Elesin is estranged from his son because Olunde wanted to go to England for medical school, which Elesin disapproved on behalf of family traditions and expectations. Olunde ended up being able to go after receiving help from a local British district officer, Simon Pilkings. Because Olunde did not listen to his father and broke his family’s customs, he was disowned. Simon Pilkings, the district officer, works to maintain British law, which is what lead him to interfere with Elesin’s ritual suicide. He did not understand the meaning behind Elesin’s suicide, and did not seem to care to consider the importance of the ritual in Elesin’s culture. Simon does this for his own culture, to not make his people uncomfortable or uneasy. Of course, Simon seems to have good but blindsided intentions in his actions. He is completely unable and/or unwilling to understand the culture of the indigenous Yoruba, but does not want to upset anyone else.

Another example of this is when Simon helps Olunde go to England for medical school. He thought he was helping the future of a young man, when in reality he was letting Olunde break family customs and therefore was the reason for Olunde’s disownment. The thoughts of Simon Pilkings differs greatly from that of his wife’s. Jane Pilkings is the local district manager. Like Simon, Jane also means well but is a little more willing and understanding of the Yoruba culture and traditions. She actually makes effort to understand and learn about their lifestyle, and seems to try to transfer some of that knowledge to her husband. She also shows an interest in the customs of the indigenous people. For example, upon the return of Olunde, Jane talks to him to deeply learn more about the ritual in which Elesin was supposed to commit suicide, and the reasons for it. Political implications in the play show the local British authorities trying, yet failing to manipulate the Yoruba culture for their own political interests. It is heavily implied that the British tried to sway their own lifestyle unto the indigenous. Upon failure of this, some may commit suicide as a form of escapism or as a coping mechanism for their failures.

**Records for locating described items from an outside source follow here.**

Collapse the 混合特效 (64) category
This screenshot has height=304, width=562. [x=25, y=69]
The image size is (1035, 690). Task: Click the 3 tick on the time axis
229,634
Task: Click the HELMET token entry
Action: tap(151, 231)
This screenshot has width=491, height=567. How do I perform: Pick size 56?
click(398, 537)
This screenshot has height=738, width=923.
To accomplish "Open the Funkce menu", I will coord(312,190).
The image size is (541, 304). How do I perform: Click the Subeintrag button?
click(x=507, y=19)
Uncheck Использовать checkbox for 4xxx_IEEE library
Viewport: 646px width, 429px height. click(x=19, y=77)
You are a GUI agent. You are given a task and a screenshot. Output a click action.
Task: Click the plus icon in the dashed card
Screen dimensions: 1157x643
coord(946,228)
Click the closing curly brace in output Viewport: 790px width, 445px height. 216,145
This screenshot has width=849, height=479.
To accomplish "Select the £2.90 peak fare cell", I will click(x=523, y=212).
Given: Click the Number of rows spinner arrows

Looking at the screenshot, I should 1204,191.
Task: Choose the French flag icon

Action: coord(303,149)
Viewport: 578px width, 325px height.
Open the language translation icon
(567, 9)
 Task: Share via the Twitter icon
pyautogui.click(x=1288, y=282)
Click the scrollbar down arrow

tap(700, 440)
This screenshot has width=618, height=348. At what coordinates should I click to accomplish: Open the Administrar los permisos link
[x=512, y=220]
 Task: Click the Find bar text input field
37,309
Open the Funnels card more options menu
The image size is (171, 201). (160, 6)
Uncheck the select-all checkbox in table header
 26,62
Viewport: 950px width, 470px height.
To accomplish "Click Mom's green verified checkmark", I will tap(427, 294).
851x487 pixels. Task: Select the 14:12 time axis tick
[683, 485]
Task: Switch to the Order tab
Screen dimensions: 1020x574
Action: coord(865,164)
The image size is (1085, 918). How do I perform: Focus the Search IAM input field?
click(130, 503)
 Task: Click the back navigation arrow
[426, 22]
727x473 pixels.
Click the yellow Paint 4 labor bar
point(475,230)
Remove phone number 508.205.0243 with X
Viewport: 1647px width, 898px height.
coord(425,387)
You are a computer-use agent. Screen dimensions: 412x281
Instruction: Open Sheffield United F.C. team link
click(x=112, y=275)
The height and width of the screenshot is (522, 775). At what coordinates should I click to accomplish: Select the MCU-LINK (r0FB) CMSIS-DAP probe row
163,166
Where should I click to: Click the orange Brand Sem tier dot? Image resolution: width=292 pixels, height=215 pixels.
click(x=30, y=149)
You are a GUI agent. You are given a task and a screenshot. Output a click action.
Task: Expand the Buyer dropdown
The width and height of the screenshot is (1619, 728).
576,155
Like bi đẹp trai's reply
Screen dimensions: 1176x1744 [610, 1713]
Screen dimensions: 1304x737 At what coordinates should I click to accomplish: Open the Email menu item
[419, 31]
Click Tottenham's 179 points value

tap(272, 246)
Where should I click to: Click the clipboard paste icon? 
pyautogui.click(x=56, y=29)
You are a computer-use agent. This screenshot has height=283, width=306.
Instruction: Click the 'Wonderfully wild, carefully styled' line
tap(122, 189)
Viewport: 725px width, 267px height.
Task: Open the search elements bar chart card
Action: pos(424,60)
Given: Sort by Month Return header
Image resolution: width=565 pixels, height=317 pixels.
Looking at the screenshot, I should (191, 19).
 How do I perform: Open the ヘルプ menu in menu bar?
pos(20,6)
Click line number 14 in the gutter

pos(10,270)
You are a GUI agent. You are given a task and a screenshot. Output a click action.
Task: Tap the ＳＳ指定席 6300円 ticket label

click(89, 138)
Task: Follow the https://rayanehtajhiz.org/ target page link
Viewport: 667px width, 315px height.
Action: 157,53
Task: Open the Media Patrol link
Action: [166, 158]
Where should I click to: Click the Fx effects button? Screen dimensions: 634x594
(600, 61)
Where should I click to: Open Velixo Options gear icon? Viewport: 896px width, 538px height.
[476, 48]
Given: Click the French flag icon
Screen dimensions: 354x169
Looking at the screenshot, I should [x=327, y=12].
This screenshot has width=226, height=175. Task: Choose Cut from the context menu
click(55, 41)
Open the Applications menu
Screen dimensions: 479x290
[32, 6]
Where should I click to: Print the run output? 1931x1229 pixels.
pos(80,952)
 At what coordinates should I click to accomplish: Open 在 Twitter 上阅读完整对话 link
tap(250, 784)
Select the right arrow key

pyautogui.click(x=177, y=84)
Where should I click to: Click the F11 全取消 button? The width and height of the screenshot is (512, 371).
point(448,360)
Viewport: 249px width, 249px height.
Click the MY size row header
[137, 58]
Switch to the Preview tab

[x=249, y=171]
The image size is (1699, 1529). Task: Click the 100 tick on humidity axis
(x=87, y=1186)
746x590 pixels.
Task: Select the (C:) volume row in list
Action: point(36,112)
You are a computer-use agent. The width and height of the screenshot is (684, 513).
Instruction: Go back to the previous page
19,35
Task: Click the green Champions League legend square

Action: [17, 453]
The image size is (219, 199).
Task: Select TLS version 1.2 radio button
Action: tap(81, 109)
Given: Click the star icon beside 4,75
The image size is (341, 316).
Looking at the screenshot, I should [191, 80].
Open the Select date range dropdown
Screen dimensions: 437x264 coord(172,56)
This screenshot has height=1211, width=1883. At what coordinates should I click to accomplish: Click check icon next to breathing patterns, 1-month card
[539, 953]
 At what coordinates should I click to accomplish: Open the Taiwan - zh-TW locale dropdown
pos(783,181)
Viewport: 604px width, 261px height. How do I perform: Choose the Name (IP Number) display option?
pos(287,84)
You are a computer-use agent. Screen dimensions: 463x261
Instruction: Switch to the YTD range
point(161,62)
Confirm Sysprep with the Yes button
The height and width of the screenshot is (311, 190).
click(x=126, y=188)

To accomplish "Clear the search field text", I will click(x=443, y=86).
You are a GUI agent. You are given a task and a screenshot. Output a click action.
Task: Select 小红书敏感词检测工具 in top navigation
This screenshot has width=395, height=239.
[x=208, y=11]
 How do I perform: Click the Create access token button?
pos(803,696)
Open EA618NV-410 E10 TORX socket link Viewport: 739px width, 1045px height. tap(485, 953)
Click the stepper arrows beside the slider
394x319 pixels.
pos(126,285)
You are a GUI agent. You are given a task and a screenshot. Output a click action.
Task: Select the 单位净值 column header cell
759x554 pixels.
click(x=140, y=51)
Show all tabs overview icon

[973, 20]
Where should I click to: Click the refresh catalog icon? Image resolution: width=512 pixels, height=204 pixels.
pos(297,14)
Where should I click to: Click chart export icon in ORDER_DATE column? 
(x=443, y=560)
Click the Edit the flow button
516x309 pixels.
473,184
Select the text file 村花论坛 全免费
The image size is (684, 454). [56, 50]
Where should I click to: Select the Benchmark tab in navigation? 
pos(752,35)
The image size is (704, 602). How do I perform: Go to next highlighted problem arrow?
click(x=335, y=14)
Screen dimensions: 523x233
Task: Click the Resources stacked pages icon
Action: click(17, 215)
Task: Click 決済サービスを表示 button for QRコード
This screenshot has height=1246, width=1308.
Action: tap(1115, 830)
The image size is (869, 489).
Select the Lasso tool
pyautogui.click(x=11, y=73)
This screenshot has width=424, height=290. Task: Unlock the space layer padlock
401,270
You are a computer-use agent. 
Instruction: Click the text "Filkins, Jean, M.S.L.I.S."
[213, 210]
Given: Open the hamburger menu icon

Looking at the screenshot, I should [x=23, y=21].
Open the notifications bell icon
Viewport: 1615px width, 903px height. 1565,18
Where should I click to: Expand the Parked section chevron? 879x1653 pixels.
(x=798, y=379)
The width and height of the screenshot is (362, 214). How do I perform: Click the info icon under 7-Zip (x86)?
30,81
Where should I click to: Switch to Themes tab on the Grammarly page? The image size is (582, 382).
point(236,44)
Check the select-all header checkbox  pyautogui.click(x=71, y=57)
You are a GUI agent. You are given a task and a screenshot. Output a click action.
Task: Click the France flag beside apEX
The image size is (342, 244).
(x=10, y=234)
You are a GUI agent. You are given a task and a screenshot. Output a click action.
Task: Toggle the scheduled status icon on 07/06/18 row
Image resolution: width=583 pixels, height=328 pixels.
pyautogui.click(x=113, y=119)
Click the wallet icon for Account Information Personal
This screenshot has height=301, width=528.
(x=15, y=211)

However, in Yoruba culture, death is less scary and less of a ‘no other option’, but more something that is to be embraced as correct, in certain times. This also leads to lessons that the Death of the King’s Horseman teaches its readers. It prompts readers with questions like, “When is it okay to die? Is there ever a right time to die?” The whole plot of the play revolved around the difference in Yoruba and British perceptions of death, and how it affects both communities. This is also known to be a culture clash, and has an extremely strong presence throughout the whole play.

However, author Wole Soyinka has made it clear that we should not necessarily understand his play to be simply a clash between cultures, but that we learn from it and recognize the differences between them. The differences that exist between the British colonists and the Yoruban indigenous people highlight the importance in preserving the differences in culture.